My favorite part: Prince Myshkin isn’t a hero. He’s a moral mirror. He’s honest, consistent, and guided by a compass that makes others uncomfortable.

11. Brave New World by Aldous Huxley

A dark, unsettling vision of a “perfect” society—one where humans are genetically engineered and chemically soothed into passive obedience. Written in 1932, the book remains disturbingly relevant.

This isn’t just a story about authority or oligarchy. It’s about freedom, and how easily we might trade it for comfort and stability. In this world, there is no illness, no suffering, no uncertainty. Everything works. Everything feels fine. The question Huxley forces on the reader is simple and terrifying: what did we give up to get here?

The novel also explores the most complete form of control—not force, but the quiet reshaping of psychology and biology.

My favorite part: when the so-called “savage” finally rejects the system and chooses what feels morally right to him, regardless of the rules. It’s a moment that’s hard to forget.

12. V for Vendetta by Alan Moore

Yes, this is a graphic novel—and yes, it belongs on this list. Graphic novels are books, and this one feels especially necessary.

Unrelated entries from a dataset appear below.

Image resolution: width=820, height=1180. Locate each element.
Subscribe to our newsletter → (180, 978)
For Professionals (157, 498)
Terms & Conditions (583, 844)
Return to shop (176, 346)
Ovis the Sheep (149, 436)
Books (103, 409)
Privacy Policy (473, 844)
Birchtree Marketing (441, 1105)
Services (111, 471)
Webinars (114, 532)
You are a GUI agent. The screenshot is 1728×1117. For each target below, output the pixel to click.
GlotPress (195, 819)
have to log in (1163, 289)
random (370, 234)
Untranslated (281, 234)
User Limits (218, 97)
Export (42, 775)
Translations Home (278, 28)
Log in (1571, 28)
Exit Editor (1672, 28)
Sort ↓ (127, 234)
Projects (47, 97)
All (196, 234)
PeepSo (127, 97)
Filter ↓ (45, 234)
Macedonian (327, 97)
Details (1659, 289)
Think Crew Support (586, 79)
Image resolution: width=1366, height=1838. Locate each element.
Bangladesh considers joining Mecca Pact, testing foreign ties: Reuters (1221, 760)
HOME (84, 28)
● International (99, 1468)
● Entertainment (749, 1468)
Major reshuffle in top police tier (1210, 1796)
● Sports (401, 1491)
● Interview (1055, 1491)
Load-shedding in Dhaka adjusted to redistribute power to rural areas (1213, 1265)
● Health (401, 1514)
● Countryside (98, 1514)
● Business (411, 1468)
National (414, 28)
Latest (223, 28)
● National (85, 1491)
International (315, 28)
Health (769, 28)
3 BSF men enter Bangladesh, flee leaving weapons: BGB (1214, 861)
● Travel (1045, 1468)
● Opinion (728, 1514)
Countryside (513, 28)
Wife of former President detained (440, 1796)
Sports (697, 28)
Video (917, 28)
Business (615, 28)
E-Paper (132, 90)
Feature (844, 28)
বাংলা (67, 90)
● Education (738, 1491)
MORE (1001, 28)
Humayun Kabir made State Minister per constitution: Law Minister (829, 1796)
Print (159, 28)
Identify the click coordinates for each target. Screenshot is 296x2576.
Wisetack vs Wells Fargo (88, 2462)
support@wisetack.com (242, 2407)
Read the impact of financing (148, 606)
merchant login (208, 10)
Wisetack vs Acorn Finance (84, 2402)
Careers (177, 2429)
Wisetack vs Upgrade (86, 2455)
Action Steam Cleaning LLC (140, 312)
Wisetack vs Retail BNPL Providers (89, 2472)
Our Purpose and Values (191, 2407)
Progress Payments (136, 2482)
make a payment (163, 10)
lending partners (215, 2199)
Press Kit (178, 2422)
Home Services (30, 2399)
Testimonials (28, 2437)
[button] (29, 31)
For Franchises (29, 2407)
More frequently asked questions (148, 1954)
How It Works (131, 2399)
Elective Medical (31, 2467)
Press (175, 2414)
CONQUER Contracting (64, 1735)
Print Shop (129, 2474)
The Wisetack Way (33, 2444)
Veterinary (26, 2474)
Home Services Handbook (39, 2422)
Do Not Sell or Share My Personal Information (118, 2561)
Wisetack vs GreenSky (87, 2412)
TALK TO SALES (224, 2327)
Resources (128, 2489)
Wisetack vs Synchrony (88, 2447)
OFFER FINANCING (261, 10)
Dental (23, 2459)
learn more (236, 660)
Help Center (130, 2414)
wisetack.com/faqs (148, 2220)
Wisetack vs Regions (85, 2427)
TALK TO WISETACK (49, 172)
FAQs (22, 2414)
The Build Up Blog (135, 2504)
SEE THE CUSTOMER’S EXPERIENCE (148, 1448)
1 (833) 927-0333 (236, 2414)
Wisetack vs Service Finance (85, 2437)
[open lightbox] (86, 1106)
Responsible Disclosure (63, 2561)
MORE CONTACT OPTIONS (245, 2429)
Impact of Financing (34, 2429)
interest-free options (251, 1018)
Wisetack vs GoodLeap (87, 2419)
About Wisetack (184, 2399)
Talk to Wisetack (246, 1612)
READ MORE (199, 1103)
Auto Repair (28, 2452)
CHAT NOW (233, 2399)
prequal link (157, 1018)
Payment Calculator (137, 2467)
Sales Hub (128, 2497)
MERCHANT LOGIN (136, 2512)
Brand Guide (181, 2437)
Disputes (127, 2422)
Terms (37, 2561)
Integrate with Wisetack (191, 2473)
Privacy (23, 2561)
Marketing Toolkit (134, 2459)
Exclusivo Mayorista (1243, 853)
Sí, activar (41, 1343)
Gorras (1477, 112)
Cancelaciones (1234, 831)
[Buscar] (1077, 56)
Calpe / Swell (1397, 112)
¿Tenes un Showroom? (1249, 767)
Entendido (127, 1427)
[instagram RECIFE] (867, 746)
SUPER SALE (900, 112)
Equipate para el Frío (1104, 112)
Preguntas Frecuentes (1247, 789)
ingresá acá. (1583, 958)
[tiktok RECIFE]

Set in a future that has surrendered itself to fascism, V for Vendetta is a powerful and unsettling exploration of freedom, identity, and resistance. Written in the early 1980s, many of its ideas feel uncomfortably close to our present reality. The story captures how fear reshapes societies—and how the human spirit pushes back.

The masked protagonist, V, represents something larger than himself. The mask matters because symbols matter. Individuals can be silenced. Ideas cannot. It’s no accident that this image later became associated with real-world protest movements.

My favorite part: “People shouldn’t be afraid of their governments. Governments should be afraid of their people.”

These books didn’t give me answers. They gave me better questions, sharper tools, and a wider view of the world. Read them slowly or quickly, in order or at random. Let them challenge you, frustrate you, and stay with you longer than expected. That’s usually how the best ideas work.